振り返って睨むようにしたら、渋々という感じに浩二さんは離してくれた。

その様子が和彦の笑いのツボを刺激したらしく「プッ」と吹き出していた。私が見たら口を押さえていたけど、聞こえたからな!


「渡辺君。麻美はそんなにもてていたのかい」


浩二さんが少し真剣な感じに聞いたら、和彦は笑いを引っ込めて真顔に戻った。それから顔をしかめたと思ったら、困ったように言った。

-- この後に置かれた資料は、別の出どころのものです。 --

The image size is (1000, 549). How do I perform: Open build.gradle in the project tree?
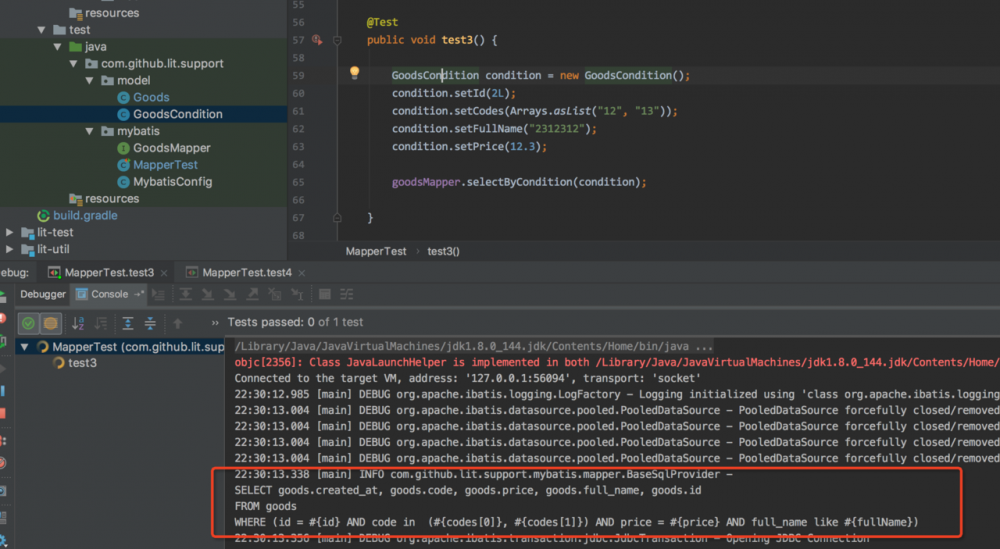(84, 215)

「えーと、下平さん。そんなに威嚇しなくても、俺は麻美のことなんとも思ってませんから」

「それにしては二人で部屋にいたりしたじゃないか」

「そうですけど、それはたまたま本の趣味が近いんで貸し借りする仲なだけですし。現に麻美と二人でいる時は部屋のドアを締め切ったことはないですからね」


言われて見ればそうだった。和彦はかならずドアを少し開けていたっけ。


「だけどさっきだって、君の方が先に仕掛けてきたじゃないか」


(そうそう。あの居心地悪い空気を作り出したのはあんたでしょうが!)


「あー、それについては謝ります。すみませんでした。麻美から変な相談を持ち掛けられたりしたから、どうなったか気になって様子を見るためにあんなことしました」


(ふ~ん。様子見ね~・・・って)


「私の様子見だったんかい!」


私は思わず全力で叫んだ。なのに二人は私を無視して話を続けていった。


「変な相談ってどんな?」

「この前初めて会った時に、俺が麻美を抱きしめていたでしょう。あの時にこいつ、最後の悪足掻きをしようとしたんですよ」


二人してチラリと私に視線を向けてきた。


(というか言わないでよ、和彦。この間はなんとか誤魔化したんだから)


私の願いもむなしく和彦は真実を告げてしまう。


「下平さんとの結婚をなしにしようとしたんですから」

「ほう~」


浩二さんの口から低い声が出た。私は逃げ出そうと腰を浮かしたら、手を掴まれて動くことができなくなった。


「麻美、何を考えたのか教えてもらおうか」


私が逃げ出さないように、また抱え込まれて、私はピンチに冷汗がでてきた。


「まあまあ、下平さん。お仕置きなら後でたっぷりしてあげてください」

「こら、変な許可をだすなー!」

「これはバカなことを考えた麻美が悪いんだろ。まあ、手加減はお願いします。さっきの俺の言動に下平さんのことを気にしてましたから」


悪びれずに言う和彦に毒気を抜かれたみたいで、浩二さんの私を抱え込む腕が緩んだ。


「君は本当になんなんだ」


呆れたような口調で言った浩二さん。


「さっきも言いましたよね。ただの本の趣味があう幼馴染みだって」

「それにしては麻美との距離が近すぎる気がするんだが」


そう言われた和彦は顎に手を当てて少し考えた。


「これからは過剰な接触は控えますから、それで勘弁してくれませんか」

「そういう事ではなくてだな」

「わかってますよ。ですが本当に俺は、麻美に特別な感情はないですから」


和彦の言葉に納得できないのか、浩二さんはなおも言った。


「だけどさっきの会話だって」

「本のことですか」


そう言って和彦は視線を浩二さんから私に移した。


「やっぱヤン・ウェンリーの知略は凄いよな」

「ラインハルト様の方が凄いでしょ。加えてカリスマ性があるじゃない」

「ハイレオンのかっこよさについては?」

「認めるけど、ラシェンの見せない苦悩とかが萌える」

「麻美のことだからディーノよりレイムのほうがいいって言うんだろ」

「そりゃそうでしょ。やっぱり金髪碧眼で魔道士だなんて萌えるしかないわよ!」

「ディーンの完璧仕事ぶりは?」

「ディーンはかっこいい。そこは大賛成!」

「カシュ―のほうがかっこよくね」

「パーンのほうがいいけど、アシュラムも好みだよ」

「シャールって間抜けだよな。詰めが甘いし。セレムのフォローがないと何もできないんじゃないの」

「そんなことないでしょ。でも私としてはバトラーさんが出てくる話が好きだけど」

「やっぱ、魔法で決着より剣だよな」

「魔法には夢とロマンがあるでしょう!!」


和彦の言葉に言い返していたら、私を抱える浩二さんの腕が急に離れた。どうしたんだろうと顔を見上げたら、口を開けて呆然としている顔が見えた。


「どうかしたの、浩二さん」

「よく出てくるな。名前だけで」

「好きなものはでてくるけど」

「ちゃんと合っていたのか」

「えーと、最初が銀英伝で、次がリダーロイスシリーズなの。その次はプラパ」

「あ、いい。タイトル言われてもわからないから」


顔を引きつらせているから、浩二さんは本をあまり読まないのだろうな、と思ったのでした。